About a billion people every month, who between them conduct about a billion searches every day, use Google Maps. It is now so ubiquitous, such a vital part of so many of our lives, that it feels odd to think it didn’t exist until 2005. Of all of the search giant’s many tentacles reaching octopus-like into every area of our existence, Maps, together with its partner Google Earth and their various offspring, can probably claim to be the one that has changed our day-to-day life the most.

It might not yet be obvious, but it’s as good a model for business AI as any.

For most people, how Google Maps works is not understood. From their perspective, the application just works and, like any good Augmented Intelligence application, that’s how it should be. But a tremendous amount of innovation and investment has gone into making the complex task of providing directions from one location to another so simple to use. It is a wonderful example of how humans have poured oceans of knowledge into a system to make other humans more productive. The maps we used to keep folded in the glove compartments of our cars were a collection of lines and shapes that we overlaid with human intelligence. Now, as we’ve seen, a map is a collection of lines and shapes with embedded knowledge and intelligence.

Behind every Google Map, there is a much more complex map that’s the key to your queries but hidden from your view. The deep map contains the logic of places: their no-left-turns and freeway on-ramps, speed limits and traffic conditions.
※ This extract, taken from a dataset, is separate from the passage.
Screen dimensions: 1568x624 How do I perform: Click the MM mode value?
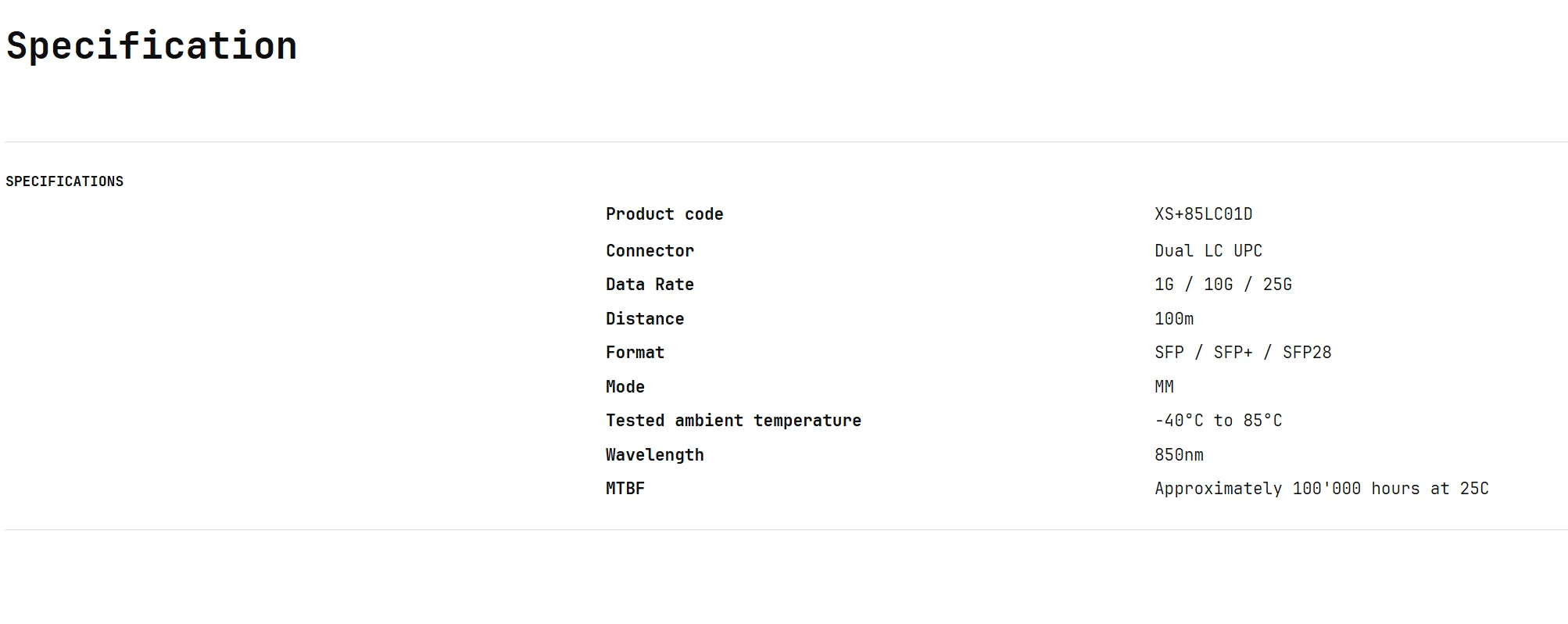[x=1164, y=387]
Google, which began as a search company, figured out that, as the mobile world exploded, where you were searching from became as important as what you’re searching for.

Google Maps began as a desktop program designed by Where2 Technologies. In October 2004, Where2 was acquired by Google and together they converted it to a web application. Where2 was a tiny startup based in Australia that almost went bust before the Google deal. Just before Where2 expected to finalize an agreement with Sequoia Capital, Sequoia dropped funding discussions with them when Yahoo Maps launched an update that added Yellow Pages entries on a map.

Through a series of other acquisitions and licensing agreements Google added a host of knowledge sources to the maps. Notable acquisitions were Keyhole, a geospatial visualization company, and Zipdash, a company that provided real-time traffic analysis. Zipdash was a lot like Waze, a company that Google acquired in 2013 for $1 billion (a lot more than the $2 million that CEO Mark Crady received for Zipdash). Mapping data from Tele Atlas, a Netherlands-based mapping company, and a host of other data services were also included.

In 2007, TomTom bought Tele Atlas and Nokia bought Navteq, and so Google initiated a project—called Ground Truth—to control its own map data. A team of 20 people across the world worked full-time on acquiring map data. Megan Quinn (now General Partner at Spark Capital), who led the data acquisition project, sent out an email to every Google employee asking them to find inaccuracies or bugs in the maps for their home towns, promising them a home-made cookie for every bug they found. Quinn ended up baking 7,000 chocolate-chip cookies. This was a critical wave of human input to Google Maps.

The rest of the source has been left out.